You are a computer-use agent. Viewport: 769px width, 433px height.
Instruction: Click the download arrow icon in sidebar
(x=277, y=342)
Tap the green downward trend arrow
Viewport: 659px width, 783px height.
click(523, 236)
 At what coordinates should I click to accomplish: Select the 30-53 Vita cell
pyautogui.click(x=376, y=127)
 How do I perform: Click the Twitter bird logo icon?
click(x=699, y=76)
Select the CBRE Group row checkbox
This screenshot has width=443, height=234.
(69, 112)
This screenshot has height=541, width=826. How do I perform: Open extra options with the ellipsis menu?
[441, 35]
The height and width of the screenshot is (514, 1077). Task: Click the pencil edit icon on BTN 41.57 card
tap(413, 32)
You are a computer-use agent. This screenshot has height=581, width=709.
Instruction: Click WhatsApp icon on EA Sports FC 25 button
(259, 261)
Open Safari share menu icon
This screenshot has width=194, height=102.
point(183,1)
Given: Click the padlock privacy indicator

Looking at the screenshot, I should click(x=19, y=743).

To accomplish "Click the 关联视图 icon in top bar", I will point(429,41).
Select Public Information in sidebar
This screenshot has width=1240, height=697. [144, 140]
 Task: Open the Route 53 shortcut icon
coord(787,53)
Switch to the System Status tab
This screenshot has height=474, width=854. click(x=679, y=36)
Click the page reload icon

WHAT THE EXERCISE ASKS:
From the lines above, copy those that contain the word "agent".

TASK RESPONSE:
You are a computer-use agent. Viewport: 769px width, 433px height.
You are a computer-use agent. This screenshot has height=581, width=709.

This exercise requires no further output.